Prevent Pirates From Copping Controls

Protect ActiveX controls from Web pirates
without inconveniencing legitimate users.

By Martin Heller

Click Here to see a 35.1KB bitmap image of artwork which goes with this article, entitled:
Java in a .GIFfy

SOMETIMES I COME up with pretty good ideas. Like the time I first saw the original Radius Full-Page Display, and asked if there wasn't some way to make it pivot from portrait to landscape mode. Or the time I told the Microsoft C++ group that starting and maintaining MFC projects by hand was too grungy for mere mortals, and suggested using "wizards" in Visual C++. I almost never get paid for these ideas, and I suspect the idea I'm toying with now won't make me any money, either. Ah, well, money isn't everything.

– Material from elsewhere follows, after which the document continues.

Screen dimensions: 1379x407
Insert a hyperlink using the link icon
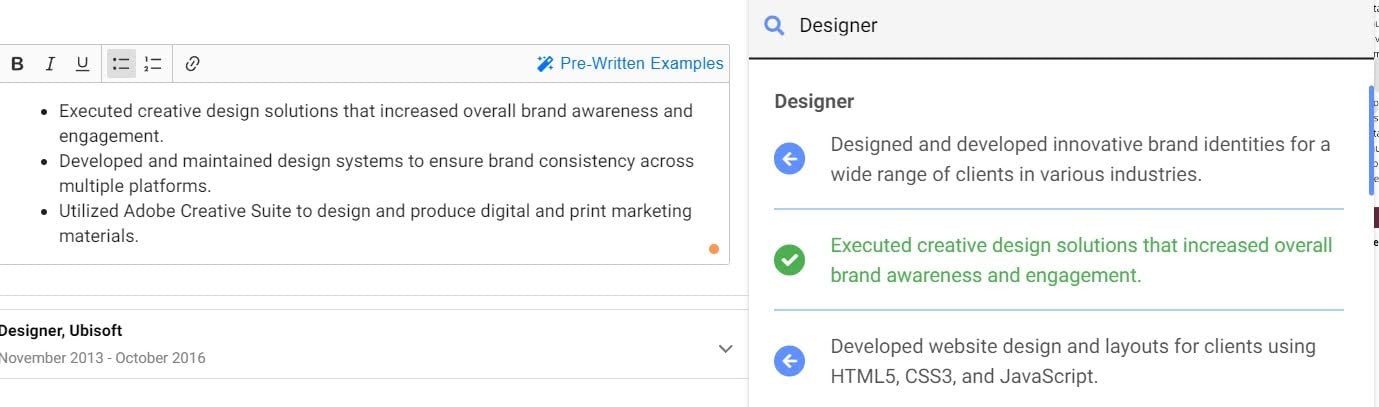tap(193, 64)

Here's the problem: Microsoft wants ActiveX Controls to be objects anyone can download from the Internet and use freely. But the people who write the controls want to be paid for their work. One obvious solution is for Microsoft to pay people outright for writing ActiveX Controls, and that's happening to a limited extent. But Microsoft can't, won't and shouldn't pay everyone who writes controls. Some controls are too proprietary or valuable to sell off to Microsoft, others compete with Microsoft-written or -sponsored controls, and yet others are just crap that no one should pay for.

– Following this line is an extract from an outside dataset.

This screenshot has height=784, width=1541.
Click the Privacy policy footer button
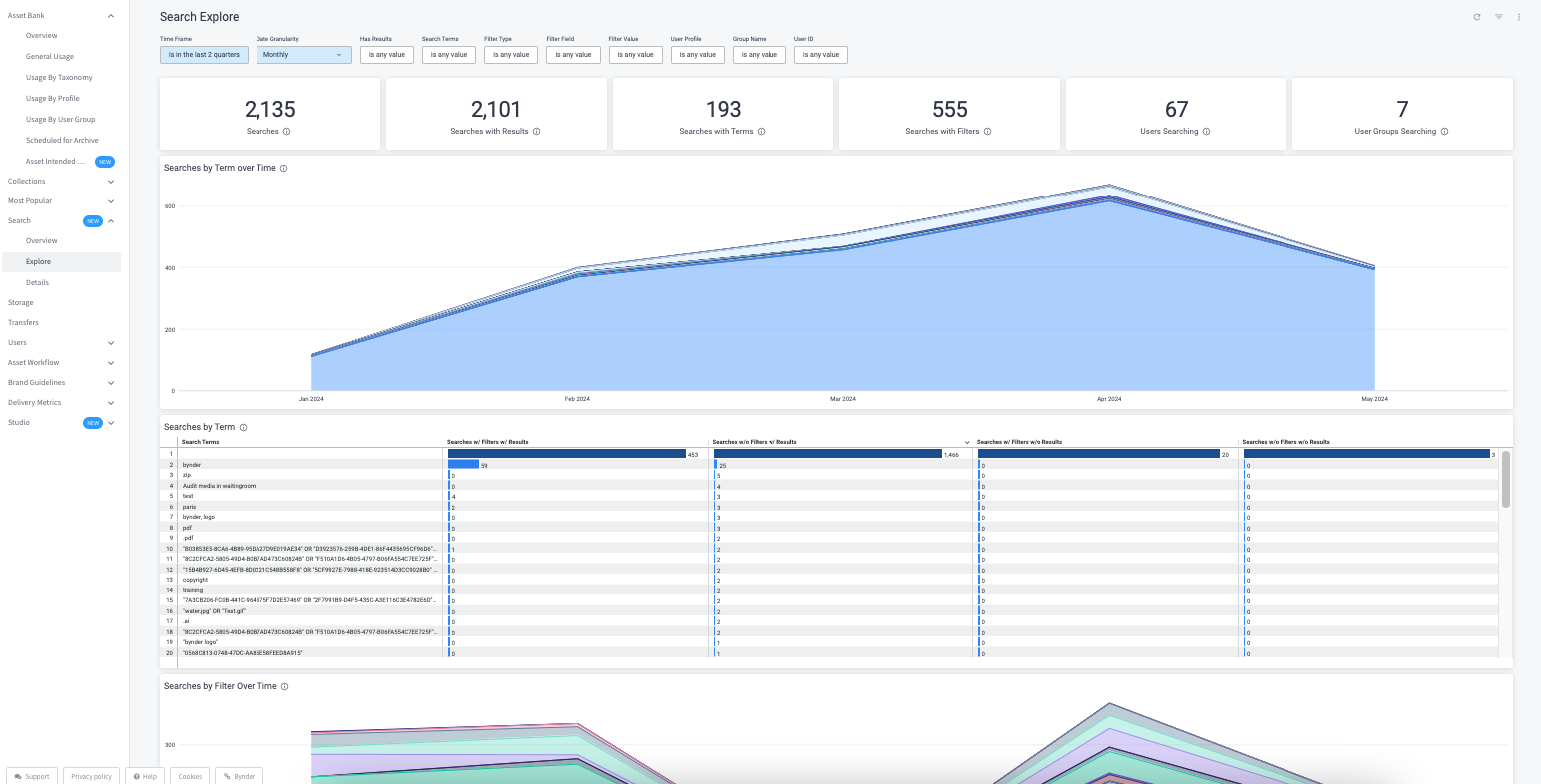click(91, 776)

Another obvious solution is to limit the controls' use. But the big question remains: How do you stop the pirates without inconveniencing legitimate users? At the Internet Professional Developers Conference in March, Microsoft's speakers skirted the issue. At April's Tech Ed trade show, I was convinced after speaking with vendors that none of them had a clue how to do it. As I conveyed this to WINDOWS Magazine's Dave Methvin over greasy pastries in the L.A. Convention Center, it hit me how the whole thing could work.

Control the control

Vendors protect VBX and OLE Controls via a license file. When the file is properly installed on a system, the control can be used in a development environment. Without the license file, the control functions only as a runtime object.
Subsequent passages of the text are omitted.